Jules Oppert was born at Hamburg, 9th July, 1825. Professor Oppert is a German by birth but a Parisian by adoption. His whole oriental studies have been not alone made in Paris, but many of them under the direct auspices of the French Government, so that Frenchmen are perhaps justified in claiming him almost as a fellow-countryman. Professor Oppert has that comprehensive scholarship which is characteristic rather of the German than the Frenchman. He is a philologist and linguist of the broadest type. Unfortunately for the general public the German cast of his mind shows itself still further in his apparent contempt for the literary graces. He is a scholar who works for scholars, and it is but seldom that he has written anything which comes well within the grasp of the general public. His is, therefore, a name which one meets everywhere in pursuing the literature of Assyriology, but the results of whose investigations must usually come to the general reader, as it were, through an interpreter.

Peiser, F. E., Keilinschriftliche Aktenstücke. Berlin, 1890; Studien zur Oriental. Alterthumskunde. Berlin, 1897. (In Vorderasiat, Ges. Mitt. 1897, 4 vols.); Babylon, Verträge. Berlin, 1890; A Sketch of Babylonian Society (in Smithsonian Institute. Annual Report, 1898. Washington, 1899).—Perrot, G., A History of Art in Assyria. London, 1884.—Peters, J. P., Nippur, or Explorations and Adventures, etc. New York and London, 1897, 2 vols.; Some Recent Results of the University of Pennsylvania, Excavations at Nippur (in Amer. Jour. of Archeol., vol. 10, pp. 13, 352, 439, Princeton, 1895); The Seat of the Earliest Civilisation in Babylon and the Date of its Beginnings (in Amer. Orient. Soc. Jour., New Haven, 1896).
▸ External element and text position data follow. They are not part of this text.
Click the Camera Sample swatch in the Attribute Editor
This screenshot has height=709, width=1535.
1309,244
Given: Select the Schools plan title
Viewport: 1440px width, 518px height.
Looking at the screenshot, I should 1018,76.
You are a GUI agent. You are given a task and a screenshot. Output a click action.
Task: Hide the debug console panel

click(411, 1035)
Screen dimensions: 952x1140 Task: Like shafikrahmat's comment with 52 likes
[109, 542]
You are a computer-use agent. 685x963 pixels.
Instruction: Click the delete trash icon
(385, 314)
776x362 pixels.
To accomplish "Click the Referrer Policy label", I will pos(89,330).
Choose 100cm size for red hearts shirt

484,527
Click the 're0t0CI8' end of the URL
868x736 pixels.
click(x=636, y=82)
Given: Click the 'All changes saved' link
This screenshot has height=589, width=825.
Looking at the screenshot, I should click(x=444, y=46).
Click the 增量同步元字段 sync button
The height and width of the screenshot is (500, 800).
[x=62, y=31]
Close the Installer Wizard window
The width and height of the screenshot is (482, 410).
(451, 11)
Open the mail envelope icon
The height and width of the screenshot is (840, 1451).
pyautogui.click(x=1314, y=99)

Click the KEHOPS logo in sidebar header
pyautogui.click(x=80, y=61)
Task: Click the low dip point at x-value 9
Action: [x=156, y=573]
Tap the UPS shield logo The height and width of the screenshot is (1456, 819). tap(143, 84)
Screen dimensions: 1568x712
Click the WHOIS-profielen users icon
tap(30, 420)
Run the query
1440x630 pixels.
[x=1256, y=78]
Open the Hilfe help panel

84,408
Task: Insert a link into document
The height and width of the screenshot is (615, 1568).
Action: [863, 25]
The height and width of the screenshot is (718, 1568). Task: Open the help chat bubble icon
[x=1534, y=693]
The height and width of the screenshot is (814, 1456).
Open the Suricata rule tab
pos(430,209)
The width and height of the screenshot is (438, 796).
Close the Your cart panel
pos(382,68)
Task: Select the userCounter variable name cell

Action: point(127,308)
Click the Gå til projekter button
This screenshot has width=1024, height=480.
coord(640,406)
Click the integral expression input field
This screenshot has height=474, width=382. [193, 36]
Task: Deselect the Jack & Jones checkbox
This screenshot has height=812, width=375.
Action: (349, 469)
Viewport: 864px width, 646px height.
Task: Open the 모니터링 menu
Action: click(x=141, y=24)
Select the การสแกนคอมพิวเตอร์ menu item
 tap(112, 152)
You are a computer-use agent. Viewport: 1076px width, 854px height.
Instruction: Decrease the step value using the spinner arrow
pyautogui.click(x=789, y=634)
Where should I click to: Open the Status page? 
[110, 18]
Dr. John Punnett Peters was formerly professor of Hebrew in the University of Pennsylvania; at present rector of St. Michael’s Protestant Episcopal Church, New York City. For more than a generation after the discoveries of Botta and Layard and their successors in Mesopotamia had been furthered by companies of English and French and German explorers, America had taken no part in the work, but in 1880, the University of Pennsylvania determined to make amends for this neglect by sending out a fully equipped exploring party. The leader of this movement, and the man who personally conducted the explorations of the first two years in the field, was Professor J. P. Peters. Through his energetic efforts the numberless difficulties that such an enterprise involves were overcome, and some most important discoveries were made. The chief of these was the location of the Babylonian city of Nippur, the site of that ancient temple of Bel, which was, as Dr. Peters points out, to many generations of old Babylonians and Assyrians what the temple of Jerusalem has been to the peoples of Christendom. His discoveries at Nippur have added greatly to the work that has been carried on at Babylon and Nineveh, and “helped to carry our knowledge of civilised man two thousand years farther back than was known less than half a century ago.” At Nippur he discovered what is probably the oldest known temple in the world. Both his expeditions met with very bitter and determined opposition from government officials and wandering inhabitants in the vicinity of Nippur, and it is mainly due to his fearless determination that successful excavations were finally made.